InterlockedExchange and memory alignment - multithreading

I am confused that Microsoft says memory alignment is required for InterlockedExchange however, Intel documentation says that memory alignment is not required for LOCK.
Am i missing something, or whatever?
from Microsoft MSDN Library
Platform SDK: DLLs, Processes, and Threads
The variable pointed to by the Target parameter must be aligned on a 32-bit boundary; otherwise, this function will behave unpredictably on multiprocessor x86 systems and any non-x86 systems.
from Intel Software Developer’s Manual;
LOCK instruction
Causes the processor’s LOCK# signal to be asserted during execution of the accompanying instruction (turns the instruction into an atomic instruction). In a multiprocessor environment, the LOCK# signal insures that the processor has exclusive use of any shared memory while the signal is asserted.
The integrity of the LOCK prefix is not affected by the alignment of the memory field.
Memory locking is observed for arbitrarily misaligned fields.
Memory Ordering in P6 and More Recent Processor Families
Locked instructions have a total order.
Software Controlled Bus Locking
The integrity of a bus lock is not affected by the alignment of the memory field. The LOCK semantics are followed for as many bus cycles as necessary to update the entire operand. However, it is recommend that locked accesses be aligned on their natural boundaries for better system performance:
•Any boundary for an 8-bit access (locked or otherwise).
•16-bit boundary for locked word accesses.
•32-bit boundary for locked doubleword accesses.
•64-bit boundary for locked quadword accesses.

Once upon a time, Microsoft supported WindowsNT on processors other than x86, such as MIPS, PowerPC, and Alpha. These processors all require alignment for their interlocked instructions, so Microsoft put the requirement in their spec to ensure that these primitives would be portable to different architectures.

Even though the lock prefix doesn't require memory to be aligned, and the cmpxchg operation that's probably used to implement InterlockedExchange() doesn't require alignment, if the OS has enabled alignment checking then the cmpxchg will raise an alignment check exception (AC) when executed with unaligned operands. Check the docs for the cmpxchg and similar, looking at the list of protected mode exceptions. I don't know for sure that Windows enables alignment checking, but it wouldn't surprise me.

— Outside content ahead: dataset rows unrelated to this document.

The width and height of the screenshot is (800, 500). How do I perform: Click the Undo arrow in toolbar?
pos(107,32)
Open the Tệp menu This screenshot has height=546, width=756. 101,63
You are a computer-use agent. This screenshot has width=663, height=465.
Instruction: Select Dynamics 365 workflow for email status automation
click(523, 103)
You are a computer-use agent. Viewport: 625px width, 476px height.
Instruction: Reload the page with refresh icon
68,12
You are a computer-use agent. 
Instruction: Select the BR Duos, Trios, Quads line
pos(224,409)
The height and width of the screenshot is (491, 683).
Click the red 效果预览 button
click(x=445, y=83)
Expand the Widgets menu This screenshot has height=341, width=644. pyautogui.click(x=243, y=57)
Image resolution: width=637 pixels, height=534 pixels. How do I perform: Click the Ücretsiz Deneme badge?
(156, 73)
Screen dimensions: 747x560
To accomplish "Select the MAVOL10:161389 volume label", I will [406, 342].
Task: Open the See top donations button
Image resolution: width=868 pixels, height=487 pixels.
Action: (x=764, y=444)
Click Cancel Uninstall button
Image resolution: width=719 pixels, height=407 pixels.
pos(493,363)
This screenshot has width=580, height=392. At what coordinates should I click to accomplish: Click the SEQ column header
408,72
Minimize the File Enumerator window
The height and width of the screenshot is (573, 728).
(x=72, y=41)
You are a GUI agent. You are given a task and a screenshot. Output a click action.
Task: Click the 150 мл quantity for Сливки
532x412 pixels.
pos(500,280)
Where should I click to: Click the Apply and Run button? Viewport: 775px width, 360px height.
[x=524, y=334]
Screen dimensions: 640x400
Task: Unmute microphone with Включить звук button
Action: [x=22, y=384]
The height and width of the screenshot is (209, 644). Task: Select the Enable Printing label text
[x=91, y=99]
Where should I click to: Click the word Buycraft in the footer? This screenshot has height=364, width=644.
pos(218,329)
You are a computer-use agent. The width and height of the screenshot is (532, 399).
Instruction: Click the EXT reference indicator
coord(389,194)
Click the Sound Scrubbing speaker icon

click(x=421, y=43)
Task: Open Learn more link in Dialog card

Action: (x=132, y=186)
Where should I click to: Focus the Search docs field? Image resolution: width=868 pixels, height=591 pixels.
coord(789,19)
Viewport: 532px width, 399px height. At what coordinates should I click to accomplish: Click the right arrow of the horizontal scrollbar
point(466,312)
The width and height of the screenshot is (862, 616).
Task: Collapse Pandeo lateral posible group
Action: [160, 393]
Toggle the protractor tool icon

Hey, I answered a few questions related to this, also keep in mind;
There is NO byte level InterlockedExchange there IS a 16 bit short InterlockedExchange however.
The documentation discrepency you refer, is probably just some documentation oversight.
If you want todo Byte/Bit level atomic access, there ARE pleanty of ways todo this with the existing intrinsics, Interlocked[And8|Or8|Xor8]
Any operation where your doing high-perf locking (using the machiene code like you discuss), should not be operating un-aligned (performance anti-pattern)
xchg (optimized instruction with implicit LOCK prefix, optimized due to ability to cache lock and avoid a full bus lock to main memory). CAN do 8bit interlocked operations.
I nearly forgot, from Intel's TBB, they have Load/Store 8bit's defined w/o the use of implicit or explicit locking (in some cases);
PUBLIC c __TBB_machine_load8
; If location is on stack, compiler may have failed to align it correctly, so we do dynamic check.
mov ecx,4[esp]
test ecx,7
jne load_slow
; Load within a cache line
sub esp,12
fild qword ptr [ecx]
fistp qword ptr [esp]
mov eax,[esp]
mov edx,4[esp]
add esp,12
EXTRN __TBB_machine_store8_slow:PROC
PUBLIC c __TBB_machine_store8
; If location is on stack, compiler may have failed to align it correctly, so we do dynamic check.
mov ecx,4[esp]
test ecx,7
jne __TBB_machine_store8_slow ;; tail call to tbb_misc.cpp
fild qword ptr 8[esp]
fistp qword ptr [ecx]
Anyhow, hope that clears at leat some of this up for you.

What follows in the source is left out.